- Opening Delimiter -

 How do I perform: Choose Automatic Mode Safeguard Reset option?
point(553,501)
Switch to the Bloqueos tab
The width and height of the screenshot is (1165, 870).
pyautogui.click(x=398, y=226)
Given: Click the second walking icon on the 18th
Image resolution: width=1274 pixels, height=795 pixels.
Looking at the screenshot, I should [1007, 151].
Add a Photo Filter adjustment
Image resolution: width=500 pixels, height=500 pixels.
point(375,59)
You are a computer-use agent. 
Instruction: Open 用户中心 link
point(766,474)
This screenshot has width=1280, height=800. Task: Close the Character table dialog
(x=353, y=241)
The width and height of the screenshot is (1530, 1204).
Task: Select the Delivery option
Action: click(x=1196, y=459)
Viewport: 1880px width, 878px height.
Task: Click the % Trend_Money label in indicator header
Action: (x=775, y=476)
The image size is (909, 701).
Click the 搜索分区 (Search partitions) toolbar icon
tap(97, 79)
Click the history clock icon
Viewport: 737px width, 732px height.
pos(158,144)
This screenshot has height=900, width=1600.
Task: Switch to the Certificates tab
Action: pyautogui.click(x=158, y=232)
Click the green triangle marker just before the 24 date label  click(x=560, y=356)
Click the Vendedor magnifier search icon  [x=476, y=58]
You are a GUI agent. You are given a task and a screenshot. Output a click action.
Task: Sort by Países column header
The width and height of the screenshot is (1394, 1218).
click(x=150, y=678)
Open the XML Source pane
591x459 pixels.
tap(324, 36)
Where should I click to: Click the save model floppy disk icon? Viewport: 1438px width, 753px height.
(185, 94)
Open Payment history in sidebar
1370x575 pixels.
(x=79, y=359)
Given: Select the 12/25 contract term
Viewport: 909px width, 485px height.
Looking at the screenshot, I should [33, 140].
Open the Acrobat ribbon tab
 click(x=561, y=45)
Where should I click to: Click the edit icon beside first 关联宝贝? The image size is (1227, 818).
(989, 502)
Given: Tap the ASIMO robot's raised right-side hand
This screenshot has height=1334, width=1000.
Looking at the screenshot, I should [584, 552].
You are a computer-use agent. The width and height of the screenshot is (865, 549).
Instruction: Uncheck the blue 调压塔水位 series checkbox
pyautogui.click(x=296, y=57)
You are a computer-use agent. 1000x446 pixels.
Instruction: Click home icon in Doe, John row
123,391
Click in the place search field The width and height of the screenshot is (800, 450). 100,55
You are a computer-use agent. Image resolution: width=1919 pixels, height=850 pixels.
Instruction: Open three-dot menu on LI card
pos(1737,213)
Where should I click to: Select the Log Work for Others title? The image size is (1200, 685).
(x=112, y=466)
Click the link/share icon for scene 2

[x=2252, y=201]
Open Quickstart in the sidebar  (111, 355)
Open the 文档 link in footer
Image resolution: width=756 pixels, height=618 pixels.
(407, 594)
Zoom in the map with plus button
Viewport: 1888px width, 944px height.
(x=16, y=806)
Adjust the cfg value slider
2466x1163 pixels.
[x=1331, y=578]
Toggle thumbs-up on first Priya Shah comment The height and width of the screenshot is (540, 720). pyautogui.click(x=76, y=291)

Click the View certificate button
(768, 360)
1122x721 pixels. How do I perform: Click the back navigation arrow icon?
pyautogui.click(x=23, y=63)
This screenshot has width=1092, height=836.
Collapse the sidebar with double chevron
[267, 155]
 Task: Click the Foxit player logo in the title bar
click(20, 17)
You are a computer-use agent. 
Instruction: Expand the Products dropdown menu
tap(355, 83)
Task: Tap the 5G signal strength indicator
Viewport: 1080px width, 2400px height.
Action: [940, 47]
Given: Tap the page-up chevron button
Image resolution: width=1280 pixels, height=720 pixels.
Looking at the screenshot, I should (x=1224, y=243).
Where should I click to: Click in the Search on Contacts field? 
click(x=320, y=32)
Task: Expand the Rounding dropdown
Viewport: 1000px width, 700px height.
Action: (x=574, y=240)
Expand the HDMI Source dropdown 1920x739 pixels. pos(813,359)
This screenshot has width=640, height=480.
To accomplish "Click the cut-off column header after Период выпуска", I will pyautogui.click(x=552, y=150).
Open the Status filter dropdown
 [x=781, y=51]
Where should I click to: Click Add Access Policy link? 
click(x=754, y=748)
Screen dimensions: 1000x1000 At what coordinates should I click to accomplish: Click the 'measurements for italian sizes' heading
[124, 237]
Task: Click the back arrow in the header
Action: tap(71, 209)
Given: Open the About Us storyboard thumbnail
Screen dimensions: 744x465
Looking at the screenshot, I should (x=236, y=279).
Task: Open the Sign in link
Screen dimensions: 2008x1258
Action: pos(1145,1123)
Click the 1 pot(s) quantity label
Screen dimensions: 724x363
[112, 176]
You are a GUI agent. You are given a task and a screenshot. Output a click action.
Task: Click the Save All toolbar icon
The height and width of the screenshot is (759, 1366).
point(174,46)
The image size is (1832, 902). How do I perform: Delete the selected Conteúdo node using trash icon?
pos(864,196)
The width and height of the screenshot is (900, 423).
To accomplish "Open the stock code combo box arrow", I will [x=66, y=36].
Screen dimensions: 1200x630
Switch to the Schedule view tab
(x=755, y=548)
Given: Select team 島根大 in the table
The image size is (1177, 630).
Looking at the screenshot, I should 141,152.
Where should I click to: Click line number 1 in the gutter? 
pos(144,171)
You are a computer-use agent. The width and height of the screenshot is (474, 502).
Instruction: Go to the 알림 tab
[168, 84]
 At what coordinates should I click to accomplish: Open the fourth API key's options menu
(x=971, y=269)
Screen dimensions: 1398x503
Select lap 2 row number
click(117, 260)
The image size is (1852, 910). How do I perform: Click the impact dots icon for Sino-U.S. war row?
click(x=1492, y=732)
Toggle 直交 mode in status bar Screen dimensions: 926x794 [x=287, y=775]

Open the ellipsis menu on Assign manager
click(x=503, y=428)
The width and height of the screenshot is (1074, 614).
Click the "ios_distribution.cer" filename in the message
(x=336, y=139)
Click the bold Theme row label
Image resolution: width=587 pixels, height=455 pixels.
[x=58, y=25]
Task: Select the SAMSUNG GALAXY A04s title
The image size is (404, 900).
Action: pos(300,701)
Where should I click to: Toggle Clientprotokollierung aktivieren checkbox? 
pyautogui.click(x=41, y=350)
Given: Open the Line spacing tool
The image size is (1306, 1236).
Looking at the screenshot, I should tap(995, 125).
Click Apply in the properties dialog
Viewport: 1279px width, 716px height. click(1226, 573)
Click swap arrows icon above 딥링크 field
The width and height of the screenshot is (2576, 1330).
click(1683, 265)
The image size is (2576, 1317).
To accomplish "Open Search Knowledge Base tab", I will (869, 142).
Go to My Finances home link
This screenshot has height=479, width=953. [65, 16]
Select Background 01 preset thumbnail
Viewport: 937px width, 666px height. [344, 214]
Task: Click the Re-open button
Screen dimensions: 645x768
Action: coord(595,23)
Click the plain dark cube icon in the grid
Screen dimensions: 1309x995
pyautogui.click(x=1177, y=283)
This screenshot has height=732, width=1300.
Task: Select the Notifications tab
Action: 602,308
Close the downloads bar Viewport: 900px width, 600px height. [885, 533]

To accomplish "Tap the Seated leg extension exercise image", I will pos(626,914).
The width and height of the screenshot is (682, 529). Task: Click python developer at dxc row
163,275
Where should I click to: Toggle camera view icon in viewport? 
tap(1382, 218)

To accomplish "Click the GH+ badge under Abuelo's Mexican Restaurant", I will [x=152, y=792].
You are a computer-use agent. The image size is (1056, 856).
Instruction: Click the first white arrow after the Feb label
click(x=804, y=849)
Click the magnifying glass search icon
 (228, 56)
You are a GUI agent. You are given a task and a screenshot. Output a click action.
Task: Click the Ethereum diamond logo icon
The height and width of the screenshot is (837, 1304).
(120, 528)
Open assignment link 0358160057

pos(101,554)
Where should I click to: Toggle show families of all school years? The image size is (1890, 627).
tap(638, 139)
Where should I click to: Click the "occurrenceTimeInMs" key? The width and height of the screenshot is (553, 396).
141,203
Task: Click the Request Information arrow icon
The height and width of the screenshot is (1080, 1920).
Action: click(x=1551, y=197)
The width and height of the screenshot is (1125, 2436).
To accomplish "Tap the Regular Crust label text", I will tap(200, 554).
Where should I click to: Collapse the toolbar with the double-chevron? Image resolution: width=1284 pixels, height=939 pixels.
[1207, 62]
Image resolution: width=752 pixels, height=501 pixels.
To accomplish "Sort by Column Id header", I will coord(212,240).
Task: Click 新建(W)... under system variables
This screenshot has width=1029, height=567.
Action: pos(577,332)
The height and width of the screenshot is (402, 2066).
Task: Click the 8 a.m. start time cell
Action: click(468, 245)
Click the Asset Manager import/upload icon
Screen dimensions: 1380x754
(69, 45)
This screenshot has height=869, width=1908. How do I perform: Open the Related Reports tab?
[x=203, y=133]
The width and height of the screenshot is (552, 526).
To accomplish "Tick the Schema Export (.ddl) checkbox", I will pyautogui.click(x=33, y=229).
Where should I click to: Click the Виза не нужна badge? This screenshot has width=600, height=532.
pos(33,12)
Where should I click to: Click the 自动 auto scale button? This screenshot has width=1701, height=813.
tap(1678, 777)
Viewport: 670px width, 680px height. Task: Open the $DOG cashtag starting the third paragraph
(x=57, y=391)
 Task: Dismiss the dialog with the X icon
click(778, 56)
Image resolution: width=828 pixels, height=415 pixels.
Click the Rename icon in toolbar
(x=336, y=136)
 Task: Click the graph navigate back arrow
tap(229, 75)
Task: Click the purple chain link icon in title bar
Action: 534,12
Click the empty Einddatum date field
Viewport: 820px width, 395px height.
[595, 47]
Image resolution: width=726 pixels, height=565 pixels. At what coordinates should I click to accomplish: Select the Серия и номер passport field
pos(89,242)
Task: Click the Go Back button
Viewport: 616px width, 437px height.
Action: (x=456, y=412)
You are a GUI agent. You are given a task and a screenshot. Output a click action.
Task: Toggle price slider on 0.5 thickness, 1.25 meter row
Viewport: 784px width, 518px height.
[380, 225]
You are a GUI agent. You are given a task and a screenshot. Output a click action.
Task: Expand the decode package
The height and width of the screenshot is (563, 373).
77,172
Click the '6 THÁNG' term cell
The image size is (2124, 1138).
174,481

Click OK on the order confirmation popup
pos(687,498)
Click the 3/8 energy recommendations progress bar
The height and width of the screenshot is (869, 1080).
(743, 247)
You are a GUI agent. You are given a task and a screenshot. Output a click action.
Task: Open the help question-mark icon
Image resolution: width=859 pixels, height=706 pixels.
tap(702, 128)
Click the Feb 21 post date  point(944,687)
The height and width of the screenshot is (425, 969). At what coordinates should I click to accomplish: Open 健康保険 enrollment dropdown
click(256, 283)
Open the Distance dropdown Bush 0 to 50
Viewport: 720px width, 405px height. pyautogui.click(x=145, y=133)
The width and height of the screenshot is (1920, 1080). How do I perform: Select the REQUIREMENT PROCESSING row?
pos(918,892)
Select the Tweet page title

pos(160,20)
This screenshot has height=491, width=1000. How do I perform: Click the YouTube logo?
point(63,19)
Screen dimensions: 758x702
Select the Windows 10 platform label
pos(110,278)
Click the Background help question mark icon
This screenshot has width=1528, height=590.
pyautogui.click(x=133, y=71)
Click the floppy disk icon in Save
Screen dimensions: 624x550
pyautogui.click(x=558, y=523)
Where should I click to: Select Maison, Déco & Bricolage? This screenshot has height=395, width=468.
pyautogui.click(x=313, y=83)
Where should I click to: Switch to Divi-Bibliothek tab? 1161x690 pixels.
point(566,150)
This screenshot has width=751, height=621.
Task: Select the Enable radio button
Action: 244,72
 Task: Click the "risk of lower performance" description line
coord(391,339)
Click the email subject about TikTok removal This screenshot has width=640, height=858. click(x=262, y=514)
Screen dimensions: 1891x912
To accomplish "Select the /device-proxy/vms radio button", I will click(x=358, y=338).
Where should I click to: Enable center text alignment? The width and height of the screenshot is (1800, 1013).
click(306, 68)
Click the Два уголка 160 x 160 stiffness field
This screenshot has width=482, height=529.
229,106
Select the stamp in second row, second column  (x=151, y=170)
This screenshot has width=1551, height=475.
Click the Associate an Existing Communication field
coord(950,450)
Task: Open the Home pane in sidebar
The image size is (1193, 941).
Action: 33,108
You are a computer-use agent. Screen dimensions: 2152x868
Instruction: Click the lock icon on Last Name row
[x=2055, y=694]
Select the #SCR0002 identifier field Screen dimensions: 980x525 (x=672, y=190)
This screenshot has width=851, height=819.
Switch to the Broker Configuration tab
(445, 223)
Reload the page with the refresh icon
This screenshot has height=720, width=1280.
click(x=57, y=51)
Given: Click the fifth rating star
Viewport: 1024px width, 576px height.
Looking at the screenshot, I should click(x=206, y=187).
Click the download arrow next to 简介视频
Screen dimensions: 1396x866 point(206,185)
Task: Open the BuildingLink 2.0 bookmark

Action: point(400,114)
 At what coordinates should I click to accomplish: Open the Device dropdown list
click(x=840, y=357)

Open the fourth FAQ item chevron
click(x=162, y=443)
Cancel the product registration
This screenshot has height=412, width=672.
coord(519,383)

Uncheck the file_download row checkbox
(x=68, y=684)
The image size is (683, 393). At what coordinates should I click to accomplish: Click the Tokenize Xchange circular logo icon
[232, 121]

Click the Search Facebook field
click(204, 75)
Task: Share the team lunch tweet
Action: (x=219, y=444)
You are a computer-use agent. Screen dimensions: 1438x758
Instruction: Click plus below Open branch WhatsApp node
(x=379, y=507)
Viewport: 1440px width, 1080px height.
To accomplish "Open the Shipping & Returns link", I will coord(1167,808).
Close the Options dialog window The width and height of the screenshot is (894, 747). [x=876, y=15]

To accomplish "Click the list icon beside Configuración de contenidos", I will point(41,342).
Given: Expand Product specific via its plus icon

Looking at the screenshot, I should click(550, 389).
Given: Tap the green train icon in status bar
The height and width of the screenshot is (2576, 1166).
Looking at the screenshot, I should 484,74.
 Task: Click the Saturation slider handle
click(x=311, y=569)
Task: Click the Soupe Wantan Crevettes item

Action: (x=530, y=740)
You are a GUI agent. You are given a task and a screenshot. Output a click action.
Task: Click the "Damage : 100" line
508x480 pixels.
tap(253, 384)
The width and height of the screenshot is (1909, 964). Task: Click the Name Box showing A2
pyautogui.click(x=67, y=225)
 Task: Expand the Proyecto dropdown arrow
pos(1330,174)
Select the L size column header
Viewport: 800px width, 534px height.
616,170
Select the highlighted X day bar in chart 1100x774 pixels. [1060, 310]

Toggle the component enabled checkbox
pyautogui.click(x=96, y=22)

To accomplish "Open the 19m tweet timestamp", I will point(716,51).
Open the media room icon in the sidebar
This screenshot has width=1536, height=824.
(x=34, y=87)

- Closing Delimiter -

● Directions: Each line in the listing above that includes "term" is to be copied.

● Response to the task:
Given: Select the 12/25 contract term
Click the '6 THÁNG' term cell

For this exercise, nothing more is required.